We still owe prizes to the team with the greatest combined age. Stay tuned.

Befuddled by a Challenge?
Here are answers to two challenges that stumped a few teams.

  • Silhouette Count: the number of silhouettes (200) was listed on the Artist’s statement card about 30 feet south of the checkpoint flag. 🙂
  • Tour de Caffeine: your race instructions recommended that you ask anyone around for help or their phone. Searching the words “Steel Water Grand Rapids” revealed it is a sculpture at the JW Marriott, just above the Grand River, just a few hundred meters from the finish (you can actually see it from the finish line).

Survey
Please take a minute to fill out our survey to help us improve future races. We consider every comment seriously. I’ve already added “more cookies and apples” to my event plan. 🙂 Sorry about that!

Lost and Found
Found: I think there’s a black headband and maybe a watch. The pile of stuff is too high for me to find that box at the moment. Feel free to email me if you lost something.

Photos
Thanks to Jamie Geysbeek Photography for the race photos. Check out the first batch on Facebook. Once they go through image editing, we’ll post hundreds more to our Flickr album and let you know via Facebook.

Shirts
If you did not get the shirt that you registered for, please email me today.

What’s Next?
The Dirty Duel is November 12. Capped at 750 and expected to fill up.
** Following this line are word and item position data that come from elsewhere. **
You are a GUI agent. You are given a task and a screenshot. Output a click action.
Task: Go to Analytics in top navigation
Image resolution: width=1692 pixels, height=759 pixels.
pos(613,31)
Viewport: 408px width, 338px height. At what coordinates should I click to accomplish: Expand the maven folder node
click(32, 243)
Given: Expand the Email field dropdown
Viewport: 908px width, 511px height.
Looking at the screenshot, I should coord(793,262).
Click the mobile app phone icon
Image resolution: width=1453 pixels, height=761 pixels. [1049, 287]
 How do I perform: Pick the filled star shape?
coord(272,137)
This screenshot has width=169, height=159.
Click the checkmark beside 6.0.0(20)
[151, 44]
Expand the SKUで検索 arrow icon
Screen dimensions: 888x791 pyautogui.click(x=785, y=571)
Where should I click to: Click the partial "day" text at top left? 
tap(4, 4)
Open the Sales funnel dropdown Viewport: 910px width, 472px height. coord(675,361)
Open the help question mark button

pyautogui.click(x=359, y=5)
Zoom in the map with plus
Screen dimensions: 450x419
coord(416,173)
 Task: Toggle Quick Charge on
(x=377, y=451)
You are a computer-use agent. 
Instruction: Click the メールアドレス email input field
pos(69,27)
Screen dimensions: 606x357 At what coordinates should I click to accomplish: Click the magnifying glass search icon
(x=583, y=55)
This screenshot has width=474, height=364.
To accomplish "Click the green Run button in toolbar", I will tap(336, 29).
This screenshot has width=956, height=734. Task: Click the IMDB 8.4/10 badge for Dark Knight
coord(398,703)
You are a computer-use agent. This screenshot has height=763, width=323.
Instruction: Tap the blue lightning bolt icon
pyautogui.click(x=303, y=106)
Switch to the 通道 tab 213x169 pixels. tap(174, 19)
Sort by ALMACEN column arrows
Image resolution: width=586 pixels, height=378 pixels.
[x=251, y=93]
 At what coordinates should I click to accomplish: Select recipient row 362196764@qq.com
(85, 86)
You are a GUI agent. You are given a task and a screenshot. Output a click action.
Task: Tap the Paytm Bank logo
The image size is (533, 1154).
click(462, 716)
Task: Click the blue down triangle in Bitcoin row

Just $29. Pick between the Short & Brutal 5K or Long & Difficult 6K, both designed to finish within seconds of each other for the average runner. Pick the one that suits your skills and desire. Merrell just announced $18 tubular headware (aka buffs) free for all racers. Donuts, cider, EcoTrek whole food bars for all registrants. Heaping piles of top prizes and raffle prizes. This is the only race of its kind on earth/Earth (from what we can tell online). Both courses will conquer the corn maze/field.  Shirt purchase optional.

The Michigan Adventure Race: Winter Edition registration is now open. Jan. 28 at Camp Roger in Rockford. All of the fun and challenge of the ArtPrize Edition with a slightly whiter background and three hours instead of four. Fatbiking and snowshoe challenges (equipment provided) along with several mystery challenges. Same great Peppino’s pizza and veggie and meat chili from Honey Creek Inn too. Learn more here.

We appreciate your wonderful attitudes, effort and spirit! Thanks again for racing with us!